V.  Governmental Sector

A.  Before World War II, government played small economic role.  During the war, Beveridge Committee recommended welfare state.  The Attlee government established National Health Service and nationalized Bank of England, steel, public utilities, and transport.  Some programs terminated by Thatcher, but some remain, such as the National Health Service and allowances for children.

B.  The Nationalized Industries -

1.   Reasons for nationalization: ideology, national security, maintain employment, regulate natural monopolies, provide for external benefits in industries such as health care

2.   Problems - Many of the nationalized industries failed to turn a profit and required subsidies.  However, they were often nationalized to pursue goals other than profit maximization.

3.   Privatization - Beginning with Thatcher, several industries sold to stockholders.  Some have become profitable.  Raised revenue for budget and created new group of stockholders. Intended to improve efficiency, reduce costs, and strengthen competitiveness. Weakened the position of trade unions, because industries were removed from politics. Critics say that the government sold the assets too cheaply, that profits are excessive, and that firms should not be allowed to exercise monopoly power. Started a revolution of privatizations all over the world.

C.  Redistribution of Income and Wealth - The British tax system is relatively progressive, and social welfare programs have been accompanied by a decline in inequality of income and wealth since World War II. However, the distribution of income after taxes and transfers is barely more equal than our in the U.S. and is far more unequal than most of Western Europe..

D.  National Health Service - Created in 1948, the NHS is the oldest and largest single-payer health care system in the world. Doctors paid on capitation basis.  Patient and doctor choice.  Recent reforms are designed to separate public funding from public control; allow doctors to handle own budgets and contract with hospitals. In a 2016 survey, the NHS was at the top of the list of "things that make us proud to be British (50%), ahead of "our history" (43%) and the Royal Family (31%).


VI.  Brexit

Now that it is happening, what will be its significance? Time will tell, but here are some of the early indications:

1.    According to a recent report from the UK government, imports of goods from the EU were down 18% in the fourth quarter of 2021, compared to 2019 levels, and exports to the EU were down 9%. 

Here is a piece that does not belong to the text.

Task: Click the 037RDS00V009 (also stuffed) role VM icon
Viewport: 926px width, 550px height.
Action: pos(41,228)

2.    Potentially, trade in services may be a bigger problem than trade in goods, because they are not covered by the so-called "trade and co-operation agreement" (TCA), and they represent the faster-growing part of British exports. The impact on financial services was already noted above - 44% of British financial services firms had moved or planned to move operations and/or staff to the EU. According to The Economist, "Musicians, actors, fashion designers and professional-service firms are griping about expensive red tape and travel restrictions."

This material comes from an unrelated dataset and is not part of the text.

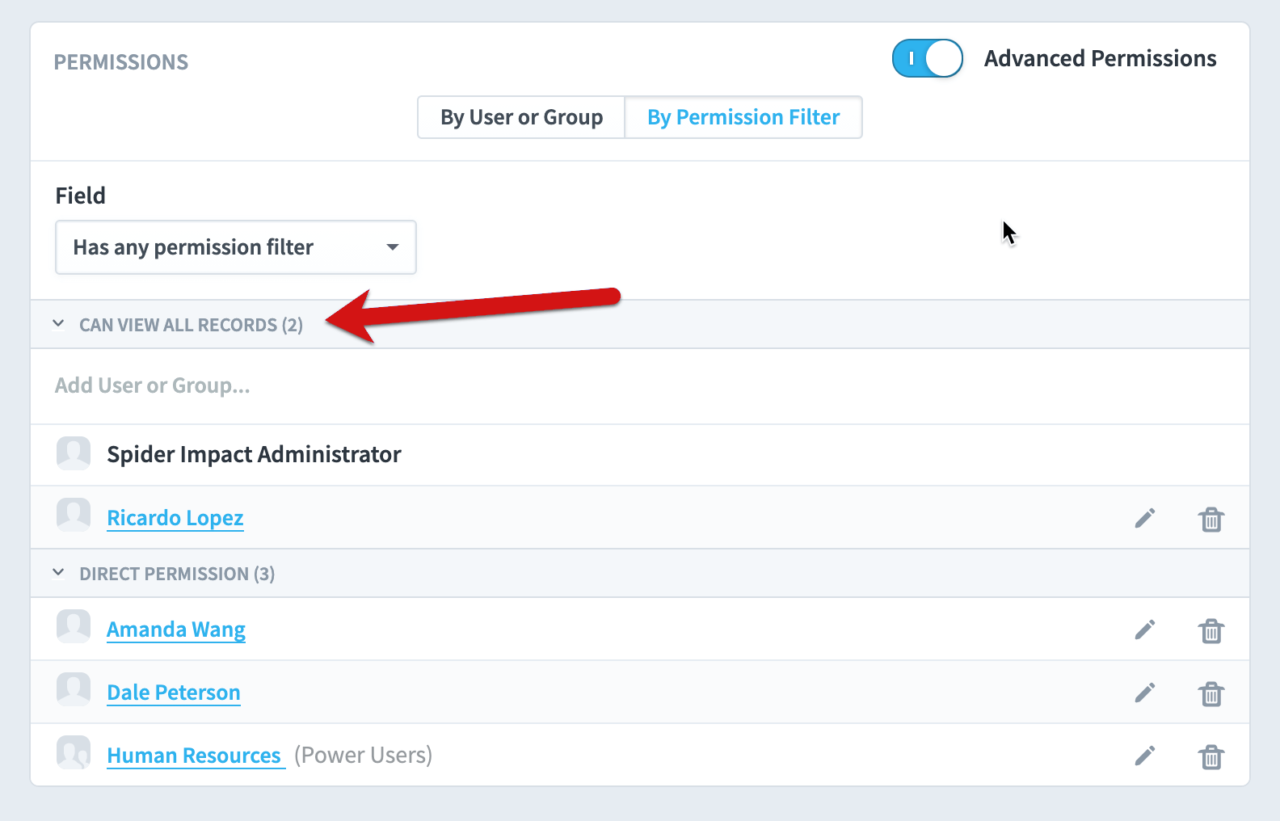Click the Add User or Group field
Screen dimensions: 1280x821
[x=152, y=385]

The newest scandal involves P&O Ferries, a British company that operates ferries from the UK to Ireland and the  European continent. On March 17, 2022, P&O laid off 800 of its workers (and removed some of them forcefully from the ships), telling them that the ships would now be “primarily crewed by a third-party crew provider.” Critics have charged that Brexit, which was supposed to protect the UK from requirements to accept European workers, has instead weakened enforcement of UK labor laws, making it easier to replace British P&O workers with “cheap agency workers from eastern Europe.”

3.    The UK has an opportunity to review its regulations, and end some of those that were imposed by the EU. However, The Economist predicts that divergence from EU structures will be minimal, because (a) the trade deal that was reached in December 2020 requires the UK to stay close to European norms in order to stay in the free-trade area, (b) "Britain shaped European law" and "EU rules have become de facto global standards" in many sectors and (c) divergence from EU norms in England while Northern Ireland is forced to follow them would exacerbate the England/Ireland divide. According to Philip Hammond, a former Conservative chancellor, "Britain has paid a fantastically high price for an autonomy it won’t use."